Verilen metin:
+++
Yeni sezon Barça için pek iyi başlamamıştı. Son olanlar neydi, şunlardı:Hoca ayrılmıştı en başta. Onun dışında takımın 2 demirbaşı Deco ve Ronaldinho da gitmişti. Onlar haricinde de Edmilson, Ezquerro, Thuram, Dos Santos, Zambrotta, Oleguer gibi futbolcular, kulüple bağlantılarını koparmıştı. Bunlar tabii bir anlamda kayıp olarak görülmeyebilir ama, kadrodan bir anda bu kadar oyuncu kaybetmek her zaman risklidir. Ve de bu oyuncuların yeri bir şekilde doldurulacak, gelecek olanların bunların boşluğunu dolduracağı da her zaman garanti olmaz.

Takımın başına "bizim çocuk" kontenjanından, kulüp efsanelerinden Josep Guardiola getirildi.Bu, Guardiola'nın ilk A takımdeneyimi olacaktı. Kendisi daha önce Barça B takımını yönetmişti sadece. Bu açıdan, kafa karıştıran bir tercihti. Belki kendisi büyük bir futbolcuydu evet ama, hocalık kariyerinin de iyi geçeceğinin teminatı verilemezdi. "İyi futbolcu"ların "iyi hoca" olamadığı konusunda sayısız örnek var. Ama Barça yönetimi ona güvendi ve takımı emanet etti.
+++
Alıntılanan satırlar:

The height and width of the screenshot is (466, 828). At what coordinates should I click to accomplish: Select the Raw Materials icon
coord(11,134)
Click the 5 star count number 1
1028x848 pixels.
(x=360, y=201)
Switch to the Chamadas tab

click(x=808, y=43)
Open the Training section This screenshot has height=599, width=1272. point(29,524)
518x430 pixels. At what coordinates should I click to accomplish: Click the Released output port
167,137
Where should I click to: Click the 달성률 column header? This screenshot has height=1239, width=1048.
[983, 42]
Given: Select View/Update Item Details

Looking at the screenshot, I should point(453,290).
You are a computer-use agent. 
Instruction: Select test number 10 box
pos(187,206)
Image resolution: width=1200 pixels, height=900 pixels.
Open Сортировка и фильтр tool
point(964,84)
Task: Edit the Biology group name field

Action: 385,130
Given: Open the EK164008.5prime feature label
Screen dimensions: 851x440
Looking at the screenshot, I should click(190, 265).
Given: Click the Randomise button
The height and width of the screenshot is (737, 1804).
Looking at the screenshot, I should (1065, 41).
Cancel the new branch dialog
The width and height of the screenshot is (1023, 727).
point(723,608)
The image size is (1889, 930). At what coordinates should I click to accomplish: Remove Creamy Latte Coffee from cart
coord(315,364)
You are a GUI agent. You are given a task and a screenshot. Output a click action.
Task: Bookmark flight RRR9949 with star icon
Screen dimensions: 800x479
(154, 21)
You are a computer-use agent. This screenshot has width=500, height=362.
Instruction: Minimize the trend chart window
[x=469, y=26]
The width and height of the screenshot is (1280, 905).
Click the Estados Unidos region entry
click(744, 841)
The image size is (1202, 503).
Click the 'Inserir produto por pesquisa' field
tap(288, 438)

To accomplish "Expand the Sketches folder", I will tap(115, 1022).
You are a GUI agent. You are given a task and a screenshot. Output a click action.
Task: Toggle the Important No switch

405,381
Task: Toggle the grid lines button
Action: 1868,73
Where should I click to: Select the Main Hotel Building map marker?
+++
Yapılacaklar:
**A.** Barça'nın yeni sezonunu anlatan metni iki cümleyle özetleyin.
**B.** Barça metninde "Yeni sezon Barça" ifadesinden "zaman garanti olmaz." ifadesine kadar olan bölümü olduğu gibi kopyalayın.

Görev yanıtları:
**A.** Barça yeni sezona iyi başlamamıştı: hoca, takımın demirbaşları Deco ve Ronaldinho ile birçok futbolcu kulüpten ayrılmıştı ve bu kadar oyuncuyu bir anda kaybetmek risklidir. Takımın başına daha önce yalnızca Barça B takımını yönetmiş kulüp efsanesi Josep Guardiola getirildi; bu kafa karıştıran bir tercih olsa da Barça yönetimi ona güvendi.

**B.**
Yeni sezon Barça için pek iyi başlamamıştı. Son olanlar neydi, şunlardı:Hoca ayrılmıştı en başta. Onun dışında takımın 2 demirbaşı Deco ve Ronaldinho da gitmişti. Onlar haricinde de Edmilson, Ezquerro, Thuram, Dos Santos, Zambrotta, Oleguer gibi futbolcular, kulüple bağlantılarını koparmıştı. Bunlar tabii bir anlamda kayıp olarak görülmeyebilir ama, kadrodan bir anda bu kadar oyuncu kaybetmek her zaman risklidir. Ve de bu oyuncuların yeri bir şekilde doldurulacak, gelecek olanların bunların boşluğunu dolduracağı da her zaman garanti olmaz.